- Provided data:
::::::::

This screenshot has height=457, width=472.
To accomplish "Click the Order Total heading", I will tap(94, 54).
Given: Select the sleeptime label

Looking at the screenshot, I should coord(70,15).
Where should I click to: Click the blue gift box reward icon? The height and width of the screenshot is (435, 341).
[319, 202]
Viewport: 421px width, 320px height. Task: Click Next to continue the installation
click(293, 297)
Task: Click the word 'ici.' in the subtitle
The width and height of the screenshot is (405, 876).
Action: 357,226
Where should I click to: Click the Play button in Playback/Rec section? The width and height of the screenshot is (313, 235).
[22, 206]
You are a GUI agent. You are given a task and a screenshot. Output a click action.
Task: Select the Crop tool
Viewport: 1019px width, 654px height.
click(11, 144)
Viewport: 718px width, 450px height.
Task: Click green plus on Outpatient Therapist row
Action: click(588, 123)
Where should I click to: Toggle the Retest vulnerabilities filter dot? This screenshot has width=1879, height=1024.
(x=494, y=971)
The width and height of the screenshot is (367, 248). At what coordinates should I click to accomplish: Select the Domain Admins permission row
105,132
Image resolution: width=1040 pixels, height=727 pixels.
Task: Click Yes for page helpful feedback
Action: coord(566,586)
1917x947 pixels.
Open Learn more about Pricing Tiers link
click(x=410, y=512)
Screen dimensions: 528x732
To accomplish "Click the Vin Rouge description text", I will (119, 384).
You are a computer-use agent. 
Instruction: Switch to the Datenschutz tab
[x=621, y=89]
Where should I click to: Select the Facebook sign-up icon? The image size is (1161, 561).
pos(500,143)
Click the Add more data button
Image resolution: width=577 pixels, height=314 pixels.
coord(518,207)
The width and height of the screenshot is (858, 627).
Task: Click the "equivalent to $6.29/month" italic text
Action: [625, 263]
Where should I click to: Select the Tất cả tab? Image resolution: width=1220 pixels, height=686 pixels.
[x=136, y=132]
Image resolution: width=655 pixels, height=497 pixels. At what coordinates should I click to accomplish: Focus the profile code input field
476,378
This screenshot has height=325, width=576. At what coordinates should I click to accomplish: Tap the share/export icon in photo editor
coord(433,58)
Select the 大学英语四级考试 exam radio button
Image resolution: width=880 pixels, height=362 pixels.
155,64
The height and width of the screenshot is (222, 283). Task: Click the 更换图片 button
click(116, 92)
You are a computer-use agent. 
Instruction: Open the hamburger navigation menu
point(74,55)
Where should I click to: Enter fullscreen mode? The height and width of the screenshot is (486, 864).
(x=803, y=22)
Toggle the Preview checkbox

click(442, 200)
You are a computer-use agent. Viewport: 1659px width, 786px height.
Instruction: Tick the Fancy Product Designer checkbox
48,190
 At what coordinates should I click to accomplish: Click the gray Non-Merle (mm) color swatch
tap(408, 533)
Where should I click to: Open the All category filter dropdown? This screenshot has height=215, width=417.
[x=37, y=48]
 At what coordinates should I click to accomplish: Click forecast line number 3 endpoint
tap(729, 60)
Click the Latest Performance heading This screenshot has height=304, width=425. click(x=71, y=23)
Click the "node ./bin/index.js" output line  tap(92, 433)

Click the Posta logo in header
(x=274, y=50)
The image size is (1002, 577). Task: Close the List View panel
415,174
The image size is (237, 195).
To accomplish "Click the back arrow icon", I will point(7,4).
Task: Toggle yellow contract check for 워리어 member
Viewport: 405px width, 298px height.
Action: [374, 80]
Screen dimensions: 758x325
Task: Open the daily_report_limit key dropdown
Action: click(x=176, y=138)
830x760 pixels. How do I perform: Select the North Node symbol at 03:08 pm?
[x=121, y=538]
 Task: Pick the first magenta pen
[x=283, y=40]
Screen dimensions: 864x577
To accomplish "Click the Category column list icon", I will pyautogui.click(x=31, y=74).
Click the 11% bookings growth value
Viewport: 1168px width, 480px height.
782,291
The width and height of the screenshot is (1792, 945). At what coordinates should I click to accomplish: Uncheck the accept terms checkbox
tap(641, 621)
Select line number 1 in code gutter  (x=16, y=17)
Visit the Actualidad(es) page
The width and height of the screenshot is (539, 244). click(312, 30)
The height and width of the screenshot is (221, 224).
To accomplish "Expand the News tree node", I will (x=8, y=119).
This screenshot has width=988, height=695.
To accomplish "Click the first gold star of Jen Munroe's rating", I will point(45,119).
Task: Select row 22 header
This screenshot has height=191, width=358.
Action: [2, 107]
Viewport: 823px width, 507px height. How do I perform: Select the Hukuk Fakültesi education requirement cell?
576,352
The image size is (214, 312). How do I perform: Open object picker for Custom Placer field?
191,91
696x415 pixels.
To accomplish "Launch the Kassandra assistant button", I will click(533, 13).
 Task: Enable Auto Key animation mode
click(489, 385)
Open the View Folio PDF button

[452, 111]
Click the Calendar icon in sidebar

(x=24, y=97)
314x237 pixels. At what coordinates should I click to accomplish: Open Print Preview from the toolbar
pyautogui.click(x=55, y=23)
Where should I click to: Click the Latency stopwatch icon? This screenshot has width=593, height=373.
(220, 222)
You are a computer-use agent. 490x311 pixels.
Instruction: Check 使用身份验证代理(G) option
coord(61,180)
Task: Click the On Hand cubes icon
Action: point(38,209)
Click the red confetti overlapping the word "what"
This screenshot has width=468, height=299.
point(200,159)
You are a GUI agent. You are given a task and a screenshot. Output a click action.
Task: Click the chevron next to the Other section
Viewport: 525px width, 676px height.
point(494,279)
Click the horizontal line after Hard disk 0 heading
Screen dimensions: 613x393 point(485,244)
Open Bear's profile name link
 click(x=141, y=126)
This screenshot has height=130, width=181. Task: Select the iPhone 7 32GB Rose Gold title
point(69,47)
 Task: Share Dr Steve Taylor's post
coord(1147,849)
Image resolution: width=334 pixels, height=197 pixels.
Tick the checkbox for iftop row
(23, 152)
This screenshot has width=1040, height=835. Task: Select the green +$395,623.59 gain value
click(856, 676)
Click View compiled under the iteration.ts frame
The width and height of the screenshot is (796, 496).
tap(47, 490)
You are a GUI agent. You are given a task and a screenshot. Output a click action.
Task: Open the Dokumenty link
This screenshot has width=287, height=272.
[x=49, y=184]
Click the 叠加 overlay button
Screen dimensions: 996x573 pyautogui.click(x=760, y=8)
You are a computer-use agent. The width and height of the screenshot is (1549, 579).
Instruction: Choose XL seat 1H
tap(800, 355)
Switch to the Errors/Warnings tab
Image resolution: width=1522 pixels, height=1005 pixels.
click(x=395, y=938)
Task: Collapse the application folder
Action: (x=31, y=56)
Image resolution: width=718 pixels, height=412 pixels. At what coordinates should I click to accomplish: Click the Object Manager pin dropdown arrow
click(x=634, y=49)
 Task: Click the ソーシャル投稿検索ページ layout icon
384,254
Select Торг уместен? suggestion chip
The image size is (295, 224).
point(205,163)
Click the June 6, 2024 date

::::::::

- What you should do: Output nothing but the lines from the one containing "Image resolution: width=718" through the last line of the data, exactly as they stand.

- Exercise solution:
Image resolution: width=718 pixels, height=412 pixels. At what coordinates should I click to accomplish: Click the Object Manager pin dropdown arrow
click(x=634, y=49)
 Task: Click the ソーシャル投稿検索ページ layout icon
384,254
Select Торг уместен? suggestion chip
The image size is (295, 224).
point(205,163)
Click the June 6, 2024 date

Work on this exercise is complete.